Çatışma bu eksene oturursa bu seçim kıran kırana geçecektir. Tabi ki kongrenin ‘çarşaf mı yoksa blok mu’ olacağı da sonucu etkileyecektir. Ali Engin cephesinin ‘ısrarla’ çarşaf vurgusu yapmasındaki maksat belediye başkanlarının kontrolündeki delegeyi dağıtmak… Seçim blok liste olursa delege ağaları, ‘öbür listeyi’ toplamak suretiyle kimin kime oy verdiğini tespit edebilecekler. Seçime çarşaf listeyle gidilirse kimsenin böyle bir şansı yok. O nedenle seçimin nasıl yapılacağına dair oylama çok önemli…
Belediye başkanları cephesi delegeyi kaçırmamak için ‘İstanbul’daki kötü örneği’ hatırlatıp, ‘Çarşaf listede tüzük nedeniyle sıkıntı var’ diyebilir.
Bu arada küçük bir ihtimal de olsa aday olmaya yakın Eyipişiren, her an başkanların uzlaştığı bir ismin lehine yarıştan çekilebilir.
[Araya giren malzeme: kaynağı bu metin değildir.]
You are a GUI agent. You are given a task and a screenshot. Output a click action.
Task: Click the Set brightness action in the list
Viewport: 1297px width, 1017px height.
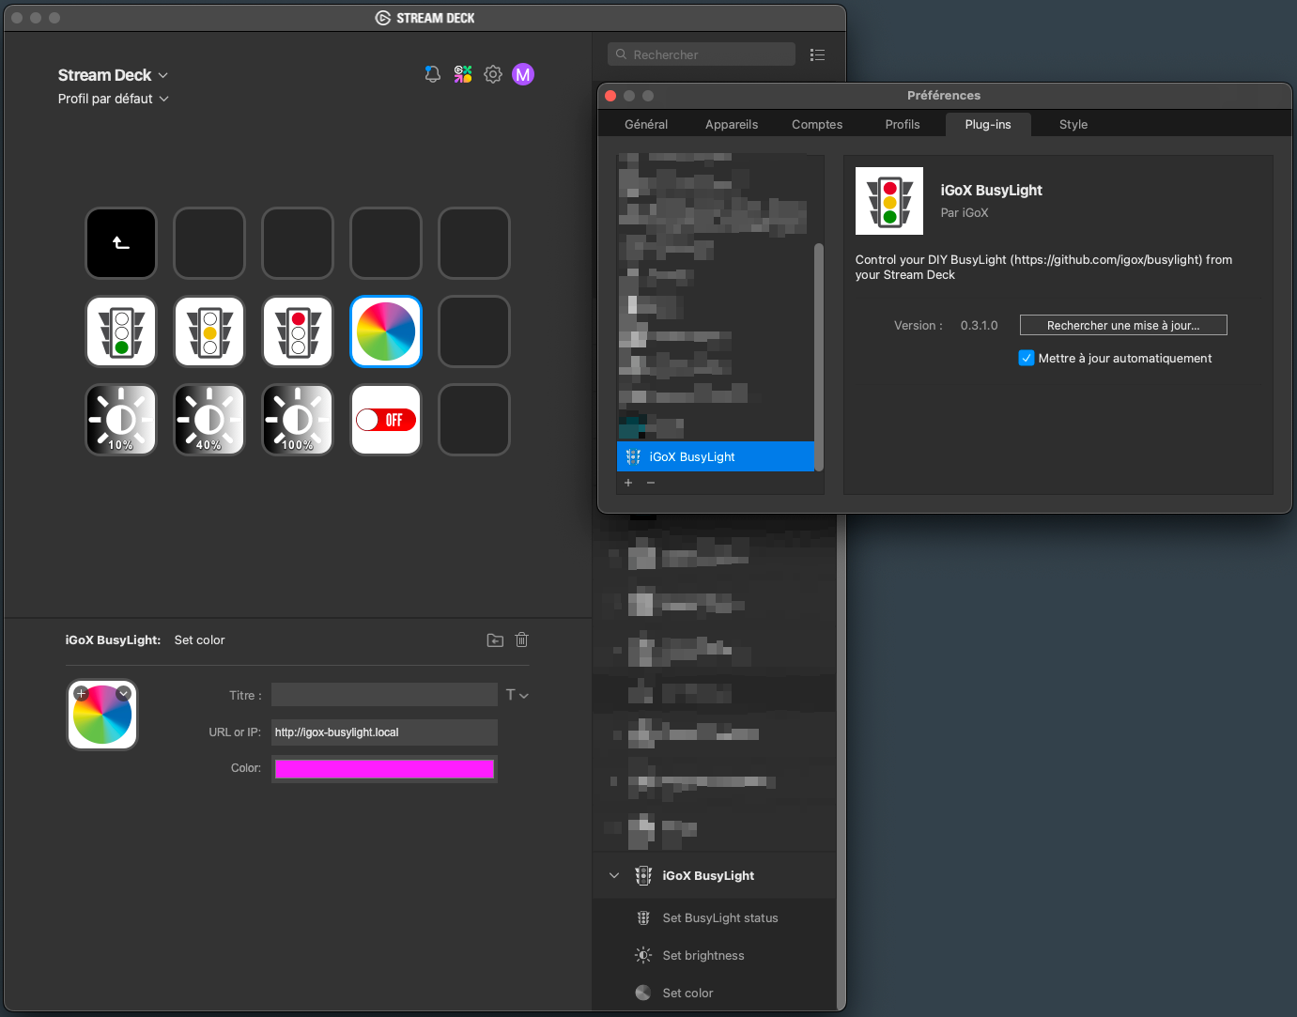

Çekilmezse hesap iyi yapılmış demektir.
Çekilirse kartlar yeniden karılacak, dengeler mutlaka değişecektir. Bu arada… Bu iki adayın netleşmesi halinde mevcut İl Başkanı Tacettin Bayır’a olan desteğin de kongre gününe kadar eriyeceğini görüyorum ama sayıları 70’i geçen Bayırcıların ne yöne kayacağını öngöremiyorum.